PROVIDED TEXT:
The obtained Δ p is then substituted back into equation (6) to yield the incremental warp function W( ξ; Δ p) which is used to update the warp function W( ξ; p) according to

$$ \mathbf{W}\left(\boldsymbol{\upxi}; \mathbf{p}\right)\leftarrow \mathbf{W}\left[{\mathbf{W}}^{-1}\left(\boldsymbol{\upxi}; \boldsymbol{\Delta} \mathbf{p}\right),\mathbf{p}\right]=\mathbf{W}\left(\boldsymbol{\upxi}; \mathbf{p}\right){\mathbf{W}}^{-1}\left(\boldsymbol{\upxi}; \boldsymbol{\Delta} \mathbf{p}\right) $$
(12)

where

$$ {\mathbf{W}}^{-1}\left(\boldsymbol{\upxi}; \varDelta \mathbf{p}\right)={\left[\begin{array}{cccc}\hfill 1+\varDelta {u}_x\hfill & \hfill \varDelta {u}_y\hfill & \hfill \varDelta {u}_z\hfill & \hfill \varDelta u\hfill \\ {}\hfill \varDelta {v}_x\hfill & \hfill 1+\varDelta {v}_y\hfill & \hfill \varDelta {v}_z\hfill & \hfill \varDelta v\hfill \\ {}\hfill \varDelta {w}_x\hfill & \hfill \varDelta {w}_y\hfill & \hfill 1+\varDelta {w}_z\hfill & \hfill \varDelta w\hfill \\ {}\hfill 0\hfill & \hfill 0\hfill & \hfill 0\hfill & \hfill 1\hfill \end{array}\right]}^{-1}\left[\begin{array}{c}\hfill \varDelta x\hfill \\ {}\hfill \varDelta y\hfill \\ {}\hfill \varDelta z\hfill \\ {}\hfill 1\hfill \end{array}\right] $$
(13)

represents the inverse of the incremental warping function. This procedure is repeated until one of the following two pre-imposed convergence conditions is satisfied, i.e., \( \sqrt{{\left(\varDelta u\right)}^2+{\left(\varDelta v\right)}^2+{\left(\varDelta w\right)}^2}<0.001 \) or the maximum iteration number reaches 20.

REQUIRED TASK A: Reproduce the portion of the passage on updating the warp function that begins with the words containing "represents the inverse" and ends with "number reaches 20.".
The passage and the records were taken from separate, unrelated sources.

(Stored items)
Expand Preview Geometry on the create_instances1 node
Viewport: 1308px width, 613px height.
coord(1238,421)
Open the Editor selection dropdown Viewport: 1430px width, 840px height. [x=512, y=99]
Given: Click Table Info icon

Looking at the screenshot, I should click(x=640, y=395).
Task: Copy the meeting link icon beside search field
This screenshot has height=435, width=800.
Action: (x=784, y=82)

--

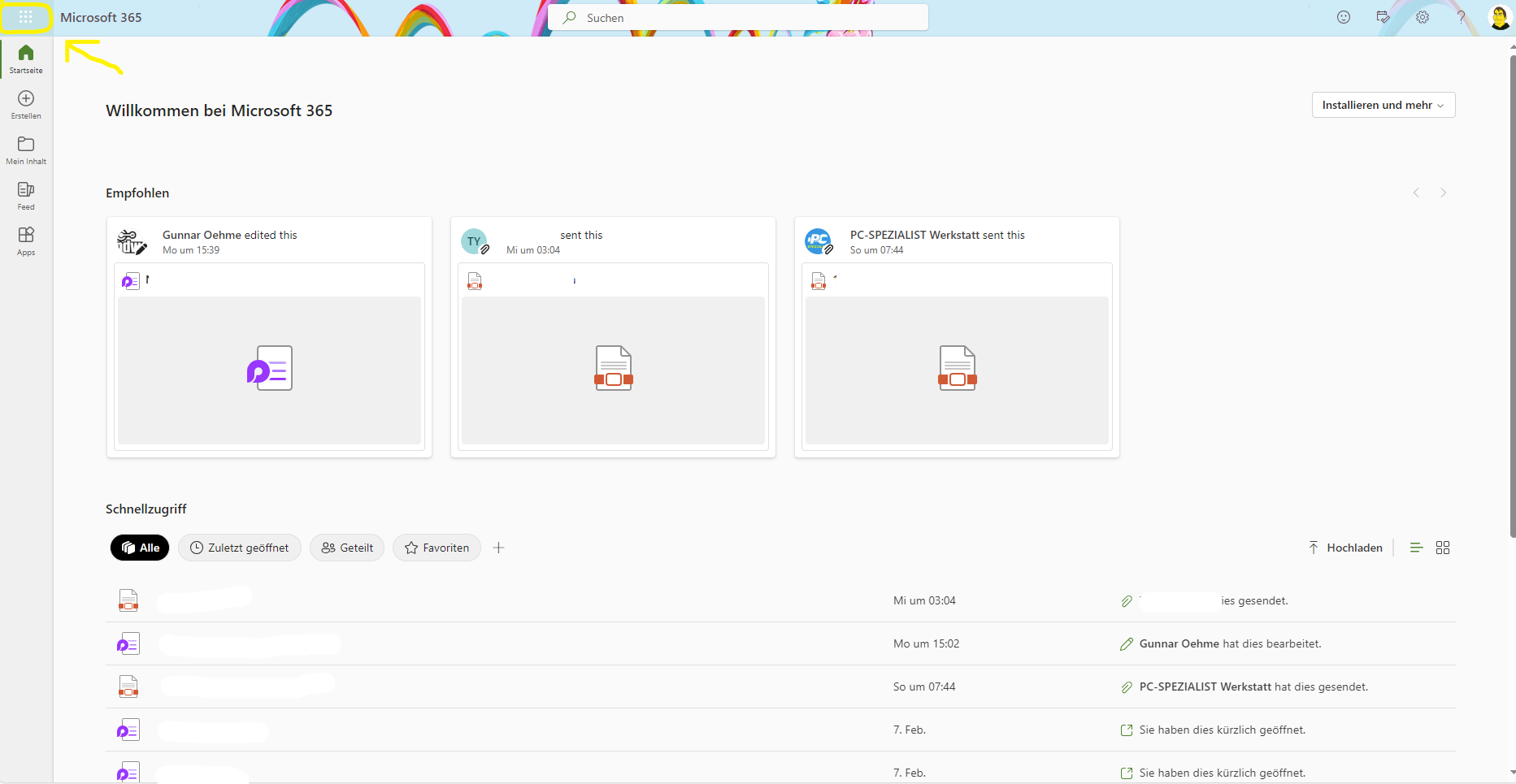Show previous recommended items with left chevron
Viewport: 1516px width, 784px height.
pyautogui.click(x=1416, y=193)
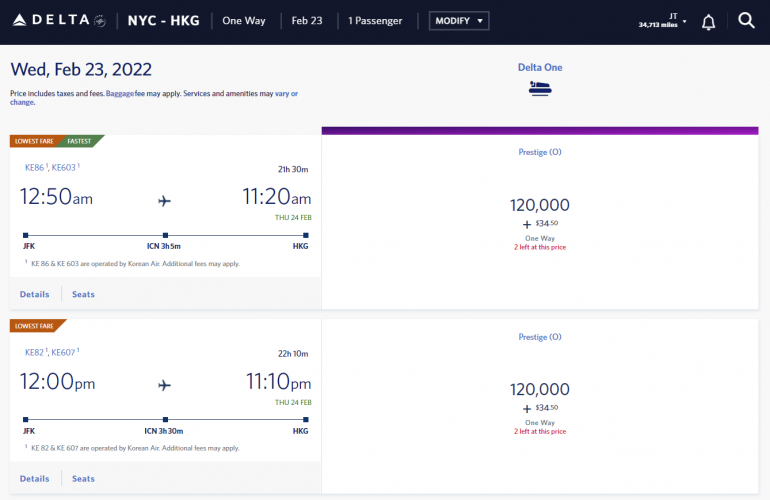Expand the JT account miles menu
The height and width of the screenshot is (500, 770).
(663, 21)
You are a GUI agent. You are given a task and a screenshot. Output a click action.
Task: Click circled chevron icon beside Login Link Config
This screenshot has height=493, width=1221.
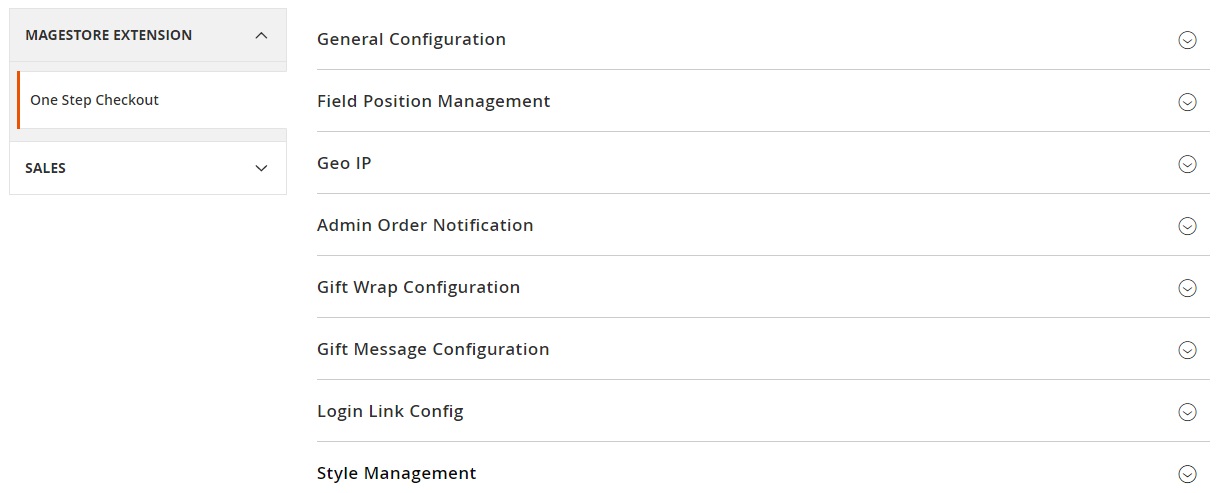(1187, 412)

REQUIRED TASK B: State how many lines of the records contain the string "width", treating case as significant. Give only the number.

EXPECTED OUTPUT A:
represents the inverse of the incremental warping function. This procedure is repeated until one of the following two pre-imposed convergence conditions is satisfied, i.e., \( \sqrt{{\left(\varDelta u\right)}^2+{\left(\varDelta v\right)}^2+{\left(\varDelta w\right)}^2}<0.001 \) or the maximum iteration number reaches 20.

EXPECTED OUTPUT B: 6